■ **Texte source**
(les citations sont extraites de cet article du Soir et de cet article de La Libre Belgique)
Ainsi donc, le Royaume serait la proie de menaces terroristes?
Une série de quinze perquisitions ordonnées par la juge d’instruction Isabelle Panou a abouti à l’interpellation de quatorze islamistes radicaux soupçonnés de préparer un attentat à Bruxelles. « Nous disposons d’éléments permettant de croire qu’un attentat pourrait être en cours de préparation dans le pays et à Bruxelles », a déclaré le Premier.
Ah! un attentat…
Et quels sont les éléments permettant d’envisager le risque d’un attentat?

[Entrées de données enregistrées]
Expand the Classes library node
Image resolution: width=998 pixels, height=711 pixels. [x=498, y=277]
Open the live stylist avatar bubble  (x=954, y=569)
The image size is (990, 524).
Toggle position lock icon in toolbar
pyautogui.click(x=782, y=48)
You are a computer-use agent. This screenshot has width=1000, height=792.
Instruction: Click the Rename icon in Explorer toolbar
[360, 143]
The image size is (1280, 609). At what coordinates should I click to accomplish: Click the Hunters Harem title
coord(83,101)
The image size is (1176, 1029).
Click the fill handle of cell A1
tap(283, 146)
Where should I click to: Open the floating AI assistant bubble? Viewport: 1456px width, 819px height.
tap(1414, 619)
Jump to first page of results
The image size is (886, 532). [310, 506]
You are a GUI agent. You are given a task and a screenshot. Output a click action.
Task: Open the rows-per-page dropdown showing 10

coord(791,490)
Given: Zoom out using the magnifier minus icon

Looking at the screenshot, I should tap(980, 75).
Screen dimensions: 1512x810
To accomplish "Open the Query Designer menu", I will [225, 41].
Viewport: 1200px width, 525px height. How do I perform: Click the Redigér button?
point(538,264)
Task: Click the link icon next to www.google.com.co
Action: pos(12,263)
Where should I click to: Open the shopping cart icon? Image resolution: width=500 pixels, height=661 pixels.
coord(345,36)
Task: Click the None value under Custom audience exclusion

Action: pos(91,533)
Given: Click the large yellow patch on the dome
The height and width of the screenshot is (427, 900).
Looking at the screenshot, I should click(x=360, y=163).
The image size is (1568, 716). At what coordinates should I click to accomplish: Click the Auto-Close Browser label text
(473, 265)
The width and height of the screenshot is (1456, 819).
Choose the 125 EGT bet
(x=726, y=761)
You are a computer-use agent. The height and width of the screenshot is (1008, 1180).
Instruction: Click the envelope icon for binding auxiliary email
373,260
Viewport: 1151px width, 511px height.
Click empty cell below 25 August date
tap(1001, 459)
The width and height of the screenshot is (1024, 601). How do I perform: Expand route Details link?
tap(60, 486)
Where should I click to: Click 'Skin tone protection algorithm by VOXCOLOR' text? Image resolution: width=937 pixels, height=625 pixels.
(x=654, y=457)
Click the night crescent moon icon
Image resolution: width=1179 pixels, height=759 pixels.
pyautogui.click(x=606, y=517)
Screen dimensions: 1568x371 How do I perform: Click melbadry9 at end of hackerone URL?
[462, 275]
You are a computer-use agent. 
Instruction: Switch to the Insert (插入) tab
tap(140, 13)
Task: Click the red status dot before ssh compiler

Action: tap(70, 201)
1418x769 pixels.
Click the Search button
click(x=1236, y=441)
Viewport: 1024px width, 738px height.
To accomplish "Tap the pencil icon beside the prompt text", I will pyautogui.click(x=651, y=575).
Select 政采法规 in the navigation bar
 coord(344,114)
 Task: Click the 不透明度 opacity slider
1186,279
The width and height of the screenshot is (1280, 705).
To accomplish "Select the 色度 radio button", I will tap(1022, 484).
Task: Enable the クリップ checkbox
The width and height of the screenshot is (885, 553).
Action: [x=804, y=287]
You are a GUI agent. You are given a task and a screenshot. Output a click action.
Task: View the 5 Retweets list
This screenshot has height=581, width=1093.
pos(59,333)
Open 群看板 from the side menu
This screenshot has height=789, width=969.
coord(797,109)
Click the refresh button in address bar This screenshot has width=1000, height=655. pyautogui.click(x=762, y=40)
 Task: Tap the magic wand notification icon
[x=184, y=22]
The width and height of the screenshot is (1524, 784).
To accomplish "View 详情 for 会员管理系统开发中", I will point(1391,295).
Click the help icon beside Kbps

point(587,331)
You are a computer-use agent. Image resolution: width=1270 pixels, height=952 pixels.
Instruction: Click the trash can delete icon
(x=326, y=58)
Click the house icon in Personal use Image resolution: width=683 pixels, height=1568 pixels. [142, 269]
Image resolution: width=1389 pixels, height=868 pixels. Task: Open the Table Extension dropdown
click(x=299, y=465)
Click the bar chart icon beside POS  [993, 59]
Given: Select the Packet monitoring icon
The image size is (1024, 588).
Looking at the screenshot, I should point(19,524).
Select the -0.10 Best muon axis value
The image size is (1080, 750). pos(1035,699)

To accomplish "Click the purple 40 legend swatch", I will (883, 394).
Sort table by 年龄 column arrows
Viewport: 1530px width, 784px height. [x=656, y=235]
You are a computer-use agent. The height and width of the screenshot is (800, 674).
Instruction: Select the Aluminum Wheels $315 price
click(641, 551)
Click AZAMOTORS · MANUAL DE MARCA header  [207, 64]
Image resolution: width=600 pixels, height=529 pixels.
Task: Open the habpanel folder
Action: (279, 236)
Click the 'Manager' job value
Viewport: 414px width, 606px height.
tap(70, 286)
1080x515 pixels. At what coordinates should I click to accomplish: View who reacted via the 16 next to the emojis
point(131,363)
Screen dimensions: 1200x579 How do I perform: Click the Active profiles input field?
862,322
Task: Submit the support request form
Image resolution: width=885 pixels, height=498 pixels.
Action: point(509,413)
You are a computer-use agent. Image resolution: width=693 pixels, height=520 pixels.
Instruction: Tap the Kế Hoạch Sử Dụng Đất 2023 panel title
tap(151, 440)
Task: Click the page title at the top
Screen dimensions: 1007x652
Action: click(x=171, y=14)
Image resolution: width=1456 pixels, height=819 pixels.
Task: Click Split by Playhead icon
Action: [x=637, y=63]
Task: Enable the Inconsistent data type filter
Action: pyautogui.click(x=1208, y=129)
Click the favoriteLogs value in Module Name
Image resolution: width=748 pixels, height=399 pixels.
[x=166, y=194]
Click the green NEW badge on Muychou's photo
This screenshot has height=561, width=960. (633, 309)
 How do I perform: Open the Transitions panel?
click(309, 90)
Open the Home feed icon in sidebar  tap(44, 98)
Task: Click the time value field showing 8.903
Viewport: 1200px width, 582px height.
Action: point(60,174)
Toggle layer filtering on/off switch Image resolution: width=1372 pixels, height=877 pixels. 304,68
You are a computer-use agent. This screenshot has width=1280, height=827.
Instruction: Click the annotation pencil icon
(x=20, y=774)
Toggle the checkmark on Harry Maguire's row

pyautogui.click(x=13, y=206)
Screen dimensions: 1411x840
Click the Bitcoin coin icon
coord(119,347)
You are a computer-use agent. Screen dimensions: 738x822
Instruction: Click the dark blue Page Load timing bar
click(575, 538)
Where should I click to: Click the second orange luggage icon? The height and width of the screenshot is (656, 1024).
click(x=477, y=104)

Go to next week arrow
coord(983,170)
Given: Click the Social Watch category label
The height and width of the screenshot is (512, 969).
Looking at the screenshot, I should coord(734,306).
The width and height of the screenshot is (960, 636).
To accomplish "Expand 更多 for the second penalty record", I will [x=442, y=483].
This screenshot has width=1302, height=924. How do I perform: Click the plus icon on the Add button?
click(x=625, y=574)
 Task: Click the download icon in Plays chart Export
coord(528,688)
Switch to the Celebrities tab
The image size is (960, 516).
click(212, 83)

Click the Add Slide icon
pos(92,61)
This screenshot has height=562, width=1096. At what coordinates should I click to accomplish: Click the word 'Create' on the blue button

■ **À faire**
A - Résumez en deux phrases le texte sur les perquisitions.
B - Retouchez le texte sur les perquisitions : recopiez tout ce qui va de "Une série de" jusqu'à "risque d’un attentat?", en remplaçant "Bruxelles" par "Liège".
Appuyez-vous uniquement sur le texte pour répondre.

■ **Exercices corrigés**
A - Le texte se demande si le Royaume est la proie de menaces terroristes, après que quinze perquisitions ordonnées par la juge d'instruction Isabelle Panou ont mené à l'interpellation de quatorze islamistes radicaux soupçonnés de préparer un attentat à Bruxelles. Le Premier a déclaré disposer d'éléments laissant croire qu'un attentat pourrait se préparer, et le texte demande quels sont ces éléments.

B -
Une série de quinze perquisitions ordonnées par la juge d’instruction Isabelle Panou a abouti à l’interpellation de quatorze islamistes radicaux soupçonnés de préparer un attentat à Liège. « Nous disposons d’éléments permettant de croire qu’un attentat pourrait être en cours de préparation dans le pays et à Liège », a déclaré le Premier.
Ah! un attentat…
Et quels sont les éléments permettant d’envisager le risque d’un attentat?